Trotz, the 2019 Jack Adams Award winner as NHL Coach of the Year, spent the five days since the Isles’ previous win Sunday against Philadelphia preaching about focus and against complacency. But second-period goals by Mathew Barzal and Ryan Pulock, three more by Josh Bailey, Lee and Derick Brassard (empty-net) in the final 7:19 of the third, and 33 saves from a stellar Thomas Greiss proved he needn’t have been concerned in that regard.

“You can get full of yourself, yep, absolutely,” Trotz said. “I think it shows in practice, we practice really well. That’s always the first indicator, if a team is getting full of themselves, they don’t practice very well. They start cheating, they start not executing. I wouldn’t say that with this group. They haven’t done that.

“We rarely look up and don’t start counting things off. That’s the mentality that we have. There’s not a lot of patting each other on the back.”

Lee also had opportunities to leave as a free agent over the summer, but he elected to stay, inking a seven-year deal worth $49 million in July to continue building the identity the Isles began to implement last year under Trotz.

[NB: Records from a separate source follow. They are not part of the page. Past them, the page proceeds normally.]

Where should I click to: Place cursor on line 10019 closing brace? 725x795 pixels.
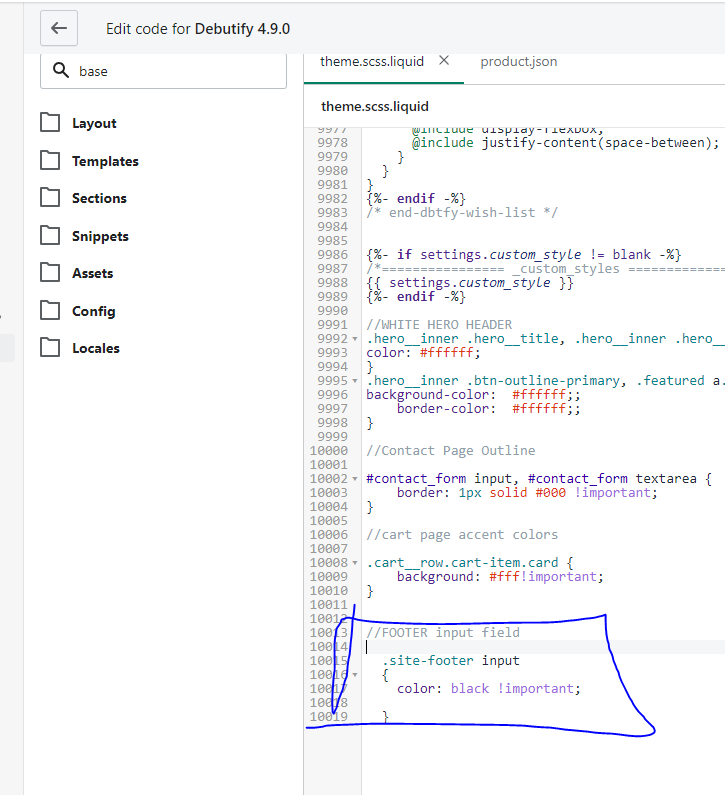coord(385,717)
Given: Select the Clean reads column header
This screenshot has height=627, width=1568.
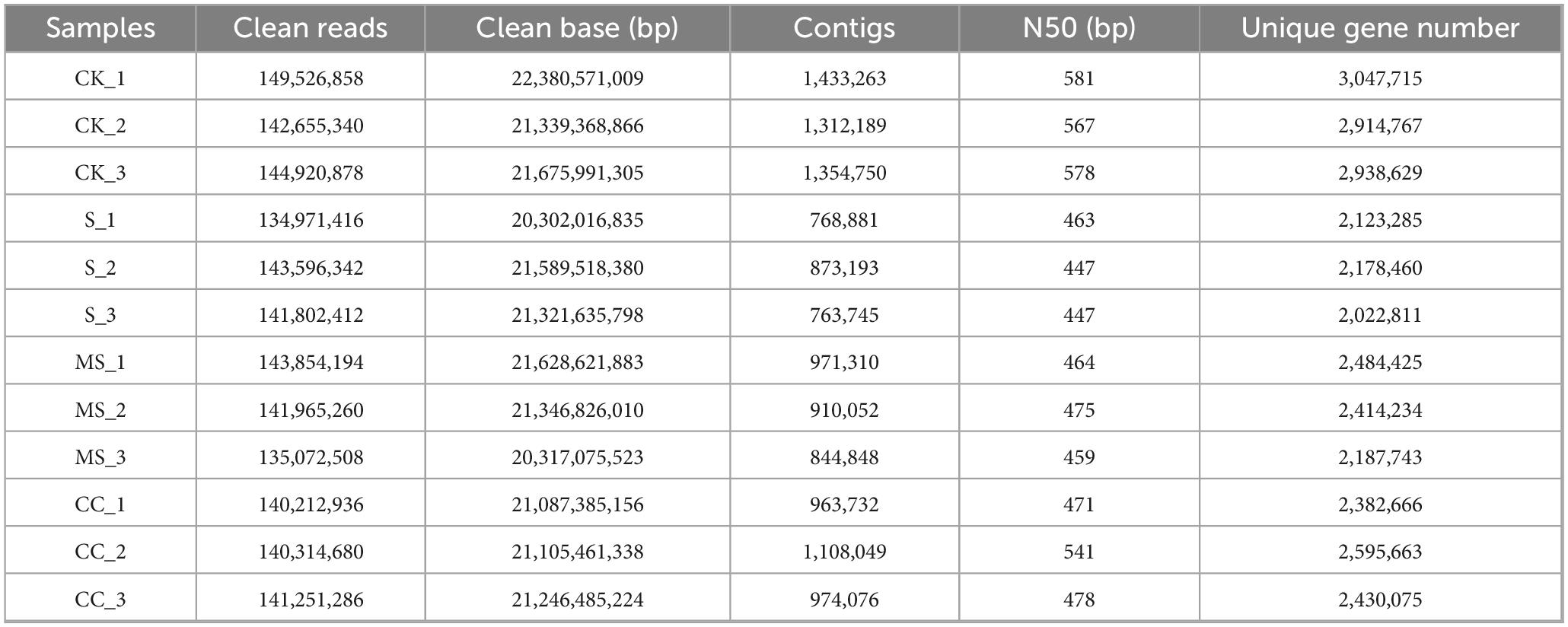Looking at the screenshot, I should pyautogui.click(x=311, y=28).
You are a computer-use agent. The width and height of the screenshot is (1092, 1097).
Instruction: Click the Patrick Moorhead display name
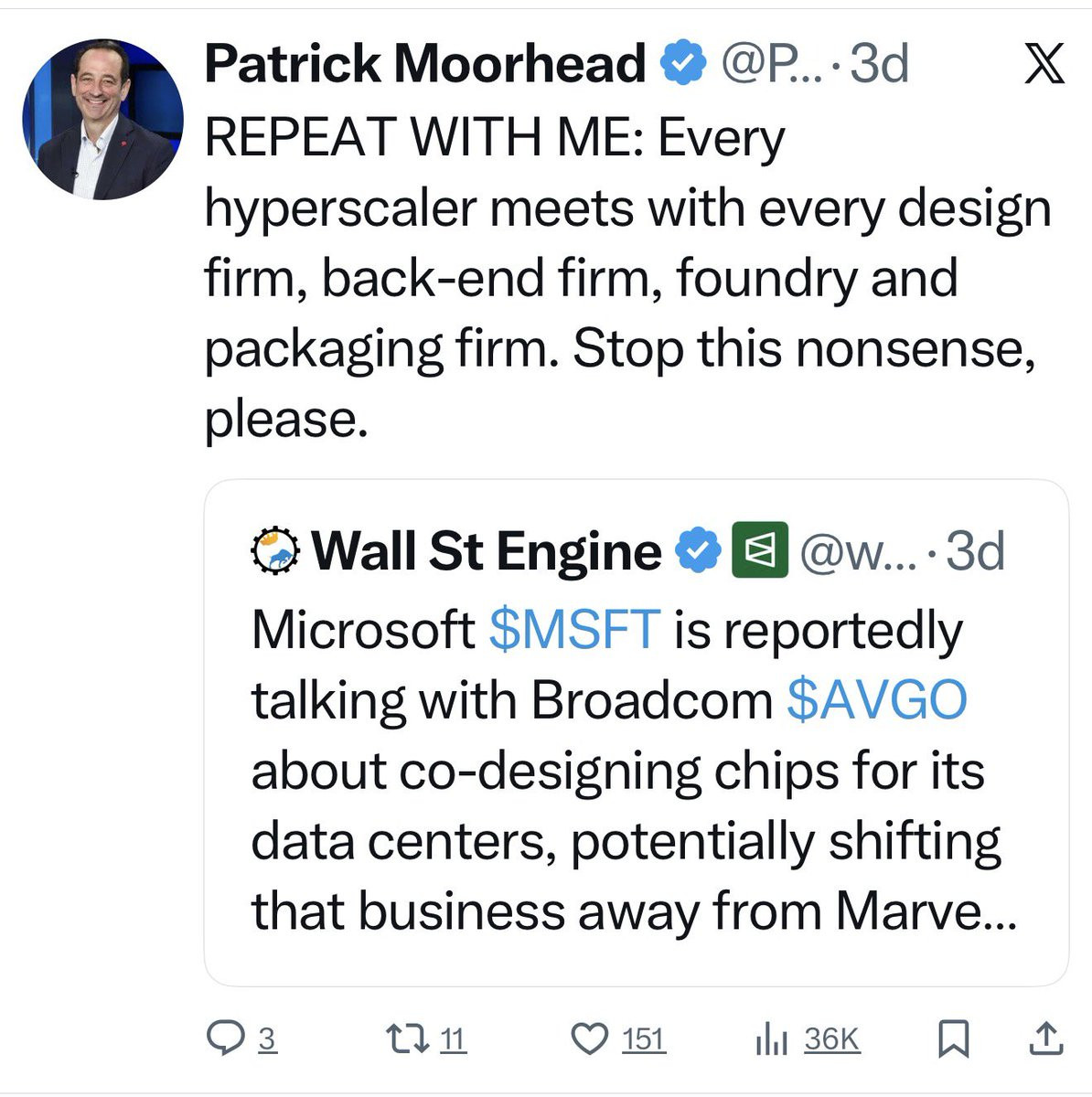(x=425, y=64)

“It’s hard work. It’s playing tough. I think it’s detail-oriented, and I think it’s playing with pride for your team and your teammates and going out there every night and giving it everything you have,” Lee said. “I think that’s been the identity of our group for a while now, and that identity is a lot to do with going out there and proving it, too, every night. You can’t just have it one game and not the other. It’s one of those things you’re always continuing to be better.”